----- Data shown

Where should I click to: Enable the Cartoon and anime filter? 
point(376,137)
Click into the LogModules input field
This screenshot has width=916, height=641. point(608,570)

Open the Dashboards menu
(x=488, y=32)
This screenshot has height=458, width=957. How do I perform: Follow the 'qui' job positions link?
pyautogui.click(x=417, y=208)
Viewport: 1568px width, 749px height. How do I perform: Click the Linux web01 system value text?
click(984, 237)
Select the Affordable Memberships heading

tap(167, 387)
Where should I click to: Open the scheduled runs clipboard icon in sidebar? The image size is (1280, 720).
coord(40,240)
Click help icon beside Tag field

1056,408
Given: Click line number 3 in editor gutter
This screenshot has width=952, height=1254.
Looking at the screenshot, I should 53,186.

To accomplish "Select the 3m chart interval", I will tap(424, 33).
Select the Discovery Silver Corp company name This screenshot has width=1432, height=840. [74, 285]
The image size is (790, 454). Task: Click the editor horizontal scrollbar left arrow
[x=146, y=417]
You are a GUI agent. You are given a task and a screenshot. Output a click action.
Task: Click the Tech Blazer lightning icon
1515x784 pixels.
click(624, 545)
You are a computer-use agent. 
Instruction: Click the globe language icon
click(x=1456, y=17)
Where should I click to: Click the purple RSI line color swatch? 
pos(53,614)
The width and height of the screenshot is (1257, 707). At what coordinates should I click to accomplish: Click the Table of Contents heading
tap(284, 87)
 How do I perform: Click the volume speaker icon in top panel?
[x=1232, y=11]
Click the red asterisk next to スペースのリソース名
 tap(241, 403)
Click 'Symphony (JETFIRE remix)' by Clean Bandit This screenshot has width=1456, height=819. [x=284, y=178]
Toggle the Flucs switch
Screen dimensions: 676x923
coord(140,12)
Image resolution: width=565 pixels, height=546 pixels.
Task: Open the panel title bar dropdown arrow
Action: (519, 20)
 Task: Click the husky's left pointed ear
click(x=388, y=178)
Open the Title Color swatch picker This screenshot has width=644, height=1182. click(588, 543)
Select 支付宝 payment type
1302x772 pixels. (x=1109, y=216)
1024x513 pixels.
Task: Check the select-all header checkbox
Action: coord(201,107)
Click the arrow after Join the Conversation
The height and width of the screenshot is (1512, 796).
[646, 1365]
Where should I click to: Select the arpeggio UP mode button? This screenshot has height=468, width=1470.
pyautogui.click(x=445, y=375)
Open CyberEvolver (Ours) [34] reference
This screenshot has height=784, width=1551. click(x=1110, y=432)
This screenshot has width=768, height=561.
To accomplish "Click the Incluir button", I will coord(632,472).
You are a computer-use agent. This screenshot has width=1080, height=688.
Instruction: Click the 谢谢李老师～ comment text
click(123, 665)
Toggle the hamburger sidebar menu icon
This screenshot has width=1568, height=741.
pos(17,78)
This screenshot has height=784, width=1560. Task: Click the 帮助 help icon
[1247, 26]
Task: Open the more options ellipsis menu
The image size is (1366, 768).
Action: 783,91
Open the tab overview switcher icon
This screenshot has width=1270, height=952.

----------

Problem requirements: Copy out every one of the lines above word for word, leaving nothing out.

Task solution:
Where should I click to: Enable the Cartoon and anime filter? 
point(376,137)
Click into the LogModules input field
This screenshot has width=916, height=641. point(608,570)

Open the Dashboards menu
(x=488, y=32)
This screenshot has height=458, width=957. How do I perform: Follow the 'qui' job positions link?
pyautogui.click(x=417, y=208)
Viewport: 1568px width, 749px height. How do I perform: Click the Linux web01 system value text?
click(984, 237)
Select the Affordable Memberships heading

tap(167, 387)
Where should I click to: Open the scheduled runs clipboard icon in sidebar? The image size is (1280, 720).
coord(40,240)
Click help icon beside Tag field

1056,408
Given: Click line number 3 in editor gutter
This screenshot has width=952, height=1254.
Looking at the screenshot, I should 53,186.

To accomplish "Select the 3m chart interval", I will tap(424, 33).
Select the Discovery Silver Corp company name This screenshot has width=1432, height=840. [74, 285]
The image size is (790, 454). Task: Click the editor horizontal scrollbar left arrow
[x=146, y=417]
You are a GUI agent. You are given a task and a screenshot. Output a click action.
Task: Click the Tech Blazer lightning icon
1515x784 pixels.
click(624, 545)
You are a computer-use agent. 
Instruction: Click the globe language icon
click(x=1456, y=17)
Where should I click to: Click the purple RSI line color swatch? 
pos(53,614)
The width and height of the screenshot is (1257, 707). At what coordinates should I click to accomplish: Click the Table of Contents heading
tap(284, 87)
 How do I perform: Click the volume speaker icon in top panel?
[x=1232, y=11]
Click the red asterisk next to スペースのリソース名
 tap(241, 403)
Click 'Symphony (JETFIRE remix)' by Clean Bandit This screenshot has width=1456, height=819. [x=284, y=178]
Toggle the Flucs switch
Screen dimensions: 676x923
coord(140,12)
Image resolution: width=565 pixels, height=546 pixels.
Task: Open the panel title bar dropdown arrow
Action: (519, 20)
 Task: Click the husky's left pointed ear
click(x=388, y=178)
Open the Title Color swatch picker This screenshot has width=644, height=1182. click(588, 543)
Select 支付宝 payment type
1302x772 pixels. (x=1109, y=216)
1024x513 pixels.
Task: Check the select-all header checkbox
Action: coord(201,107)
Click the arrow after Join the Conversation
The height and width of the screenshot is (1512, 796).
[646, 1365]
Where should I click to: Select the arpeggio UP mode button? This screenshot has height=468, width=1470.
pyautogui.click(x=445, y=375)
Open CyberEvolver (Ours) [34] reference
This screenshot has height=784, width=1551. click(x=1110, y=432)
This screenshot has width=768, height=561.
To accomplish "Click the Incluir button", I will coord(632,472).
You are a computer-use agent. This screenshot has width=1080, height=688.
Instruction: Click the 谢谢李老师～ comment text
click(123, 665)
Toggle the hamburger sidebar menu icon
This screenshot has width=1568, height=741.
pos(17,78)
This screenshot has height=784, width=1560. Task: Click the 帮助 help icon
[1247, 26]
Task: Open the more options ellipsis menu
The image size is (1366, 768).
Action: 783,91
Open the tab overview switcher icon
This screenshot has width=1270, height=952.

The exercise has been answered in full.